Konu hakkında detaylı bilgi alabilmek için merkezi İstanbul olan Marka Tescil Firması Lokum & Lokum (www.lokumlokum.com / info@lokumlokum.com) yetkilisi Arzum Önen ile görüştüm. Önen, taklit marka üretenlerin ne gibi riskler aldığını bakın nasıl açıkladı:
CEZALAR CAYDIRICI AMA...
"Bugün dünyanın büyük markaları, marka sahibi olan şirketin tüm aktif ve pasifinden daha fazla değer ifade eder hale gelmiştir. Örneğin NIKE markasının tek başına marka değeri NIKE INC. unvanlı şirketin tüm gayrimenkul ve menkullerinden daha fazla değer ifade etmektedir.
Marka taklidi, bir markaya verilen emek, harcanan sermaye ve akıtılan birikime ortak olmaktır. İşin etik boyutu bir yana bırakılırsa, marka taklidinin tam anlamıyla "piyango" olduğu söylenebilir. Örneğin ADIDAS markası taşıyan bir ürünün, birebir taklidini yaparak piyasaya sunan kişi, ADIDAS A.G. şirketinin sermayesine ortak olmaktadır.
1995 sonrası yapılan kanuni düzenlemelerde, tescilli marka sahiplerine çok geniş hak ve yetkiler tanınmıştır. Kanun sadece üreticiyi değil, "taklit" ürünü herhangi bir ticari maksatla elinde bulunduran herkese, aynı cezaların verilmesini öngörmektedir. Pazar tezgahında mal satan seyyar satıcıdan, antreposunda müşterisinin malını muhafaza eden depocuya, mağazada sergileyen mağaza sahibinden, atölyesinde veya fabrikasında bizzat malı üreten üreticiye kadar, taklit zincirinde yer alan herkese aynı cezalar verilmektedir.
Marka sahibinin izni olmadan tescilli bir markayı ticari maksatla üreten veya elinde bulunduran herkese, 2 yıldan 4 yıla kadar hapis veya, 27 bin YTL'den 46 bin YTL'ye kadar para cezası, veya her ikisi birden; 1 yıldan 2 yıla kadar ticaretten men ve işyerinin kapatılması cezası verilmesi hükme bağlanmıştır."

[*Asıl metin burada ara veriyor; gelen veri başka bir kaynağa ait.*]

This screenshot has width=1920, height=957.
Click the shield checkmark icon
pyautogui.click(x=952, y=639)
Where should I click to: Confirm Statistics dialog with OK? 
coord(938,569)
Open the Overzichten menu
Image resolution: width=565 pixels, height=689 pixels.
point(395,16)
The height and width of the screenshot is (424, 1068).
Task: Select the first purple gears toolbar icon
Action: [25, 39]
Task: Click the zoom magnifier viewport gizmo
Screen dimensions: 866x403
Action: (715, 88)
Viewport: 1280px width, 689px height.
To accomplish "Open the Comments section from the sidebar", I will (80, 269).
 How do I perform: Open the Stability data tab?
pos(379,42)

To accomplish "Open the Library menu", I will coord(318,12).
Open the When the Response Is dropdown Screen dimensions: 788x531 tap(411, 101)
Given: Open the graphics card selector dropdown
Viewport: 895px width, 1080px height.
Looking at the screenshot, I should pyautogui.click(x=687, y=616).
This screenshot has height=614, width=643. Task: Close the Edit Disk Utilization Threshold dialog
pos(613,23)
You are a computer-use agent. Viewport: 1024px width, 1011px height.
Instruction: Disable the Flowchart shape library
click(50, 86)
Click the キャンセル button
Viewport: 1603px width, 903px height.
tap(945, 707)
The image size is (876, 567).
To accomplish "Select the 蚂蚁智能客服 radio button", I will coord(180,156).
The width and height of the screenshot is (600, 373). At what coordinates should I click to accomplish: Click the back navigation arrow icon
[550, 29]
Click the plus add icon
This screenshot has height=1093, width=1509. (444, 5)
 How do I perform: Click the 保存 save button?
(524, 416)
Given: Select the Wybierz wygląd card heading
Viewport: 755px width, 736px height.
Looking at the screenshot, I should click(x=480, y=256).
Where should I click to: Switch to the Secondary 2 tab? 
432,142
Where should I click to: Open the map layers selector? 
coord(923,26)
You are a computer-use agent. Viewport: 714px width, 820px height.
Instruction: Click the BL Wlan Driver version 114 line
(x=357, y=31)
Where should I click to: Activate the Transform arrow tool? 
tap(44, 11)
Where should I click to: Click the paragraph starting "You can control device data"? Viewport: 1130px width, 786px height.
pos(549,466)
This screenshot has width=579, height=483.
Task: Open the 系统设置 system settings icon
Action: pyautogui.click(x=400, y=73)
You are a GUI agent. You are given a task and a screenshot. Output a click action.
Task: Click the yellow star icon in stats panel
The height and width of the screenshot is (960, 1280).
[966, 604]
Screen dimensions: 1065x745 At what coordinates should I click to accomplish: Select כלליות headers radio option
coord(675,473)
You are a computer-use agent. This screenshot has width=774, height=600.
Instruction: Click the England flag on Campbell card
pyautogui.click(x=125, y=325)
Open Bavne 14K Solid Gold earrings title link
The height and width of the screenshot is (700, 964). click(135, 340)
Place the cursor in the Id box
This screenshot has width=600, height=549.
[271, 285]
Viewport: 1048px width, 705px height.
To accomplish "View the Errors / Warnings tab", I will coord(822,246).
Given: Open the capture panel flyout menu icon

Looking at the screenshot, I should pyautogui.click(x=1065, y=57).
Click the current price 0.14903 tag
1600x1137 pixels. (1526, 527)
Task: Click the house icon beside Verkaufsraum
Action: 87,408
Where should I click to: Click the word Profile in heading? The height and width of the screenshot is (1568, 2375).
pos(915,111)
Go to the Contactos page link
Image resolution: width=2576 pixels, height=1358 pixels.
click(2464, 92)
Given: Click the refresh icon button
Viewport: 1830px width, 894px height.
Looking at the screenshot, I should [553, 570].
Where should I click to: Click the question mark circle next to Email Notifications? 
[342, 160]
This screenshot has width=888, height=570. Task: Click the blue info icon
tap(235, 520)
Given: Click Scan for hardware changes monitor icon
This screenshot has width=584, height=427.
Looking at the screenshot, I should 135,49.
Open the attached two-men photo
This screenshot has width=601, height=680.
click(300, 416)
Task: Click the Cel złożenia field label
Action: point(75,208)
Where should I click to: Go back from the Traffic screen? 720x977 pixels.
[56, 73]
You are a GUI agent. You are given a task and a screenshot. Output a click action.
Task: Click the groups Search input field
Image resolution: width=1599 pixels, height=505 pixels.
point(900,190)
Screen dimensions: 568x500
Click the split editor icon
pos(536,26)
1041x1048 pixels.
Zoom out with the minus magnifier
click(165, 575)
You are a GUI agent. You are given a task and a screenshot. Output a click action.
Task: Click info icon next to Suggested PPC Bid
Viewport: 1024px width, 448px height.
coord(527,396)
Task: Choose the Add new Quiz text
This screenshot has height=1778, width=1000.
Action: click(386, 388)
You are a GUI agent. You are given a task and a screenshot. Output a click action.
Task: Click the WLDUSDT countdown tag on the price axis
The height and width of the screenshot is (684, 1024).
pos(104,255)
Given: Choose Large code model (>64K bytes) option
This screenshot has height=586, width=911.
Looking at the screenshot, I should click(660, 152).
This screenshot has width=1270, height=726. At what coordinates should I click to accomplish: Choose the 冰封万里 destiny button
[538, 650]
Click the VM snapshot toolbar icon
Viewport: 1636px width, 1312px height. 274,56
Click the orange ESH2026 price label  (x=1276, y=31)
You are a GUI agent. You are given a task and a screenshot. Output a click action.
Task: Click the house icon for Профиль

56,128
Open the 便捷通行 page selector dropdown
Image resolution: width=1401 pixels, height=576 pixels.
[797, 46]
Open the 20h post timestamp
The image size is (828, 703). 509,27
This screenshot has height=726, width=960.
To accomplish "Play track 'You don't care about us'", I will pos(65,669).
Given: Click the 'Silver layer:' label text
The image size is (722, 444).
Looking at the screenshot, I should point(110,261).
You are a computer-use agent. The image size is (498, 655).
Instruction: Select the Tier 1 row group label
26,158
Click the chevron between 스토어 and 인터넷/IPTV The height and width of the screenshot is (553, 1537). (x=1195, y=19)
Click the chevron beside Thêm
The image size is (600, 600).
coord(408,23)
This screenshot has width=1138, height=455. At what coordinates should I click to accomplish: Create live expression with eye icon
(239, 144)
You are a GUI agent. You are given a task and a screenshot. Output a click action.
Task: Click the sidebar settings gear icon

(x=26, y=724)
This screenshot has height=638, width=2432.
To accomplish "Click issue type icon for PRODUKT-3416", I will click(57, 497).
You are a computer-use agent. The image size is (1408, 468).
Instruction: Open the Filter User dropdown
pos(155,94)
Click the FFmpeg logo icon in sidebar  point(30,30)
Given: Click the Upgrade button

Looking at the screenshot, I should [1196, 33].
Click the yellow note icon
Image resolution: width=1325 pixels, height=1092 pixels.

Peki marka taklidinin ölçüsü nedir?
Piyasada taklidin ölçüsü ile ilgili şehir efsanesi niteliğinde rivayetler dolaşmakta. Taklit sektörünün etrafındaki çember görüldüğü gibi, günden güne daralıyor.
Taklit mal üretimi kısa vadede karlı gibi görünse de, orta ve uzun vadede hiçbir kar getirmeyeceği gibi, çok büyük zararlar verebiliyor. İşyerine polis baskını yapılması, ürünlere el konulması, çevre esnafın meraklı bakışları altında karakolda ifade vermeye gidilmesi ve en nihayetinde, mahkemede yargıç huzurunda yargılanmak, kimsenin arzulamadığı şeyler. Ama görünen o ki can çıkıyor, huy çıkmıyor...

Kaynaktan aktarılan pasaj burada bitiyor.